_Work to complete_
Copy the rows below, changing "How do I perform" to "How do I complete" everywhere it appears and leaving all other text as it is.

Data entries
⁂

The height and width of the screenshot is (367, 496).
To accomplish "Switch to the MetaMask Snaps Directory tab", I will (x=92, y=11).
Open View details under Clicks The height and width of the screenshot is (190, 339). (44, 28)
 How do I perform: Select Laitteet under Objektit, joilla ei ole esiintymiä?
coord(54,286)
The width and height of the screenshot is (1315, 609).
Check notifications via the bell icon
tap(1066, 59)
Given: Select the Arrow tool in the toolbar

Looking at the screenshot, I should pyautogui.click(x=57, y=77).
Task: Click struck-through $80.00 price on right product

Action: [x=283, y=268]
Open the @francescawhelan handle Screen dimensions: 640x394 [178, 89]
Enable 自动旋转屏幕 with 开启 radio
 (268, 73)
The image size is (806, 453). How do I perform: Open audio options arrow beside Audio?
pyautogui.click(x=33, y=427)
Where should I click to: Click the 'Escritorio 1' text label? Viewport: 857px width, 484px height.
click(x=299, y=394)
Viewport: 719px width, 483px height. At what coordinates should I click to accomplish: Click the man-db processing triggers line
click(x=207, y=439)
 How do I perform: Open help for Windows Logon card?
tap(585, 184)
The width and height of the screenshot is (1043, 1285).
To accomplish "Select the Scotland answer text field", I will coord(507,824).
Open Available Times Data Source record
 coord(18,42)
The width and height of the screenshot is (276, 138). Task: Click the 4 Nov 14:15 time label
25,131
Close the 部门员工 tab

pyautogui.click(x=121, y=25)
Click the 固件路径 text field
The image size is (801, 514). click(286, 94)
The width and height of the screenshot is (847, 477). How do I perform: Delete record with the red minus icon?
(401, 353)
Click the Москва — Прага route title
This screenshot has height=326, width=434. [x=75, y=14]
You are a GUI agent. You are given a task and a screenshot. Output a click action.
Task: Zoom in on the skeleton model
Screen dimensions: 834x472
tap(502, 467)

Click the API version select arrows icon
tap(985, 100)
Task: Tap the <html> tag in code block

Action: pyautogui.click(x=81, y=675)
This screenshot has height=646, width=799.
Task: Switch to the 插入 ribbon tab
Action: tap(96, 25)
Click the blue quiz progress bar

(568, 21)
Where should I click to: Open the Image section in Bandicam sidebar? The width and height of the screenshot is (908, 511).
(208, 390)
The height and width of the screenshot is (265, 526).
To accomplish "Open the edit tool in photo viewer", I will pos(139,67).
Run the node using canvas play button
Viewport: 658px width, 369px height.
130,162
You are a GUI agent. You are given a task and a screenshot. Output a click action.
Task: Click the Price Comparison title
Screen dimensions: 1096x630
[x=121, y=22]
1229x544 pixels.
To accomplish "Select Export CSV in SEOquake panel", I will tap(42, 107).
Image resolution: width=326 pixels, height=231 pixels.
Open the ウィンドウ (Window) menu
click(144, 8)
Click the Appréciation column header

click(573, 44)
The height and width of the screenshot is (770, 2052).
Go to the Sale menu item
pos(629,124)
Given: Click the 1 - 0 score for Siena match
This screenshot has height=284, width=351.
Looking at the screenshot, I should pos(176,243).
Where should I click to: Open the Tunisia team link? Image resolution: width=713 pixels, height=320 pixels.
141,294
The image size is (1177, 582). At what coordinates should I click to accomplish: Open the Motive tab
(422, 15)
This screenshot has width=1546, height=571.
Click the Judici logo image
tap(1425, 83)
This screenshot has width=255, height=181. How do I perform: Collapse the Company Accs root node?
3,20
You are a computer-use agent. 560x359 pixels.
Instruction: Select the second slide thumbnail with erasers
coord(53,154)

⁂

_Finished exercise_
The height and width of the screenshot is (367, 496).
To accomplish "Switch to the MetaMask Snaps Directory tab", I will (x=92, y=11).
Open View details under Clicks The height and width of the screenshot is (190, 339). (44, 28)
 How do I complete: Select Laitteet under Objektit, joilla ei ole esiintymiä?
coord(54,286)
The width and height of the screenshot is (1315, 609).
Check notifications via the bell icon
tap(1066, 59)
Given: Select the Arrow tool in the toolbar

Looking at the screenshot, I should pyautogui.click(x=57, y=77).
Task: Click struck-through $80.00 price on right product

Action: [x=283, y=268]
Open the @francescawhelan handle Screen dimensions: 640x394 [178, 89]
Enable 自动旋转屏幕 with 开启 radio
 (268, 73)
The image size is (806, 453). How do I complete: Open audio options arrow beside Audio?
pyautogui.click(x=33, y=427)
Where should I click to: Click the 'Escritorio 1' text label? Viewport: 857px width, 484px height.
click(x=299, y=394)
Viewport: 719px width, 483px height. At what coordinates should I click to accomplish: Click the man-db processing triggers line
click(x=207, y=439)
 How do I complete: Open help for Windows Logon card?
tap(585, 184)
The width and height of the screenshot is (1043, 1285).
To accomplish "Select the Scotland answer text field", I will coord(507,824).
Open Available Times Data Source record
 coord(18,42)
The width and height of the screenshot is (276, 138). Task: Click the 4 Nov 14:15 time label
25,131
Close the 部门员工 tab

pyautogui.click(x=121, y=25)
Click the 固件路径 text field
The image size is (801, 514). click(286, 94)
The width and height of the screenshot is (847, 477). How do I complete: Delete record with the red minus icon?
(401, 353)
Click the Москва — Прага route title
This screenshot has height=326, width=434. [x=75, y=14]
You are a GUI agent. You are given a task and a screenshot. Output a click action.
Task: Zoom in on the skeleton model
Screen dimensions: 834x472
tap(502, 467)

Click the API version select arrows icon
tap(985, 100)
Task: Tap the <html> tag in code block

Action: pyautogui.click(x=81, y=675)
This screenshot has height=646, width=799.
Task: Switch to the 插入 ribbon tab
Action: tap(96, 25)
Click the blue quiz progress bar

(568, 21)
Where should I click to: Open the Image section in Bandicam sidebar? The width and height of the screenshot is (908, 511).
(208, 390)
The height and width of the screenshot is (265, 526).
To accomplish "Open the edit tool in photo viewer", I will pos(139,67).
Run the node using canvas play button
Viewport: 658px width, 369px height.
130,162
You are a GUI agent. You are given a task and a screenshot. Output a click action.
Task: Click the Price Comparison title
Screen dimensions: 1096x630
[x=121, y=22]
1229x544 pixels.
To accomplish "Select Export CSV in SEOquake panel", I will tap(42, 107).
Image resolution: width=326 pixels, height=231 pixels.
Open the ウィンドウ (Window) menu
click(144, 8)
Click the Appréciation column header

click(573, 44)
The height and width of the screenshot is (770, 2052).
Go to the Sale menu item
pos(629,124)
Given: Click the 1 - 0 score for Siena match
This screenshot has height=284, width=351.
Looking at the screenshot, I should pos(176,243).
Where should I click to: Open the Tunisia team link? Image resolution: width=713 pixels, height=320 pixels.
141,294
The image size is (1177, 582). At what coordinates should I click to accomplish: Open the Motive tab
(422, 15)
This screenshot has width=1546, height=571.
Click the Judici logo image
tap(1425, 83)
This screenshot has width=255, height=181. How do I complete: Collapse the Company Accs root node?
3,20
You are a computer-use agent. 560x359 pixels.
Instruction: Select the second slide thumbnail with erasers
coord(53,154)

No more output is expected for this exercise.